Following the same principles of avoiding postoperative complications and speeding
up the recovery of these patients with obstructing colon cancer, high-risk anastomoses
should be avoided, and we will consider all patients with partially or completely
obstructing or bleeding colon cancer for open resection and end stoma (or only diverting
stoma if patients with advanced metastatic disease and in palliative setting).
The management algorithm of complicated diverticulitis should also be simplified.

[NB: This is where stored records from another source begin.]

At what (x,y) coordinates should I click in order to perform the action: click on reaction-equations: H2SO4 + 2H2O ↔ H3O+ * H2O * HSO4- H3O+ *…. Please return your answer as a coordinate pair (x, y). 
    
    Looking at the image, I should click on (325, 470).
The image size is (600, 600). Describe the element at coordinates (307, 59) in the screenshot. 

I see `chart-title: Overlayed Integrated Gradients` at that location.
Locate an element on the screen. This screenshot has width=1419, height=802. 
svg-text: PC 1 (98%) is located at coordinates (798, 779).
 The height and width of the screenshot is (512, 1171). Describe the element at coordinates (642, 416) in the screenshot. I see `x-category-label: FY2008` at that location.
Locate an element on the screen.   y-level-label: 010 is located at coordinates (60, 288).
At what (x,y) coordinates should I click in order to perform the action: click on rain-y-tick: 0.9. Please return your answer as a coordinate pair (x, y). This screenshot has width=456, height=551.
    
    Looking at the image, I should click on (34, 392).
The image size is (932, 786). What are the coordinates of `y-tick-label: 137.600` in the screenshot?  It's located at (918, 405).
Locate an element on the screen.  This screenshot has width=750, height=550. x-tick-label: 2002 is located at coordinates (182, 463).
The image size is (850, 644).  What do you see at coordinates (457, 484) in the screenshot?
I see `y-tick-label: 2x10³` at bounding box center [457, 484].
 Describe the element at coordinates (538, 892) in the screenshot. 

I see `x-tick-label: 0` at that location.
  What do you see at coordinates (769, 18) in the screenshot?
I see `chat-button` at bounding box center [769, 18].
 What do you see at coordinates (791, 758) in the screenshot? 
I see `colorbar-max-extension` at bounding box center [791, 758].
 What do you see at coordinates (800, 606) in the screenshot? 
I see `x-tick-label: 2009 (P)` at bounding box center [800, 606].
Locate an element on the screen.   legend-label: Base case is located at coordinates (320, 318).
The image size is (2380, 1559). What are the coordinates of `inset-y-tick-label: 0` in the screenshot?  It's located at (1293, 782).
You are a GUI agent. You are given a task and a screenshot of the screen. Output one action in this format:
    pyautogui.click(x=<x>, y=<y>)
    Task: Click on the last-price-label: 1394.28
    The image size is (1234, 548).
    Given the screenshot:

Patients should be preoperatively routinely scanned with computed tomography abdomen
and chest. Patients should be then stratified into patients with or without peritonitis
and severe or uncontrolled sepsis. Initial nonoperative approach with fluid resuscitation
and broad spectrum antibiotics should be implemented in stable and nonperitonitic
patients. Procedures, such as percutaneous drainage, should be risk-assessed and used
whenever possible to avoid a major surgery. Whereas in patients with diffuse peritonitis
or with uncontrolled and/or worsening severe sepsis requiring source control, laparoscopic
lavage should never be used, and definitive open surgery with source control will
be our preferred choice. Laparoscopic sigmoidectomy and primary anastomoses will be
avoided due to the abovementioned reasons and within a strategy of avoiding postoperative
complications and leaks and rational utilization of resources. Open abdomen should
be avoided, preferring one-stage definitive procedures and end colostomy.
The operative algorithm and management pathway adopted in our Northern Italian Surgical
Department for lower gastrointestinal (GI) surgical emergencies and emergency colorectal
surgery are summarized in Figure 1.
Figure 1
Local new protocol for management of specific colorectal condition presenting as emergency
during COVID-19 outbreak. OM, operative management.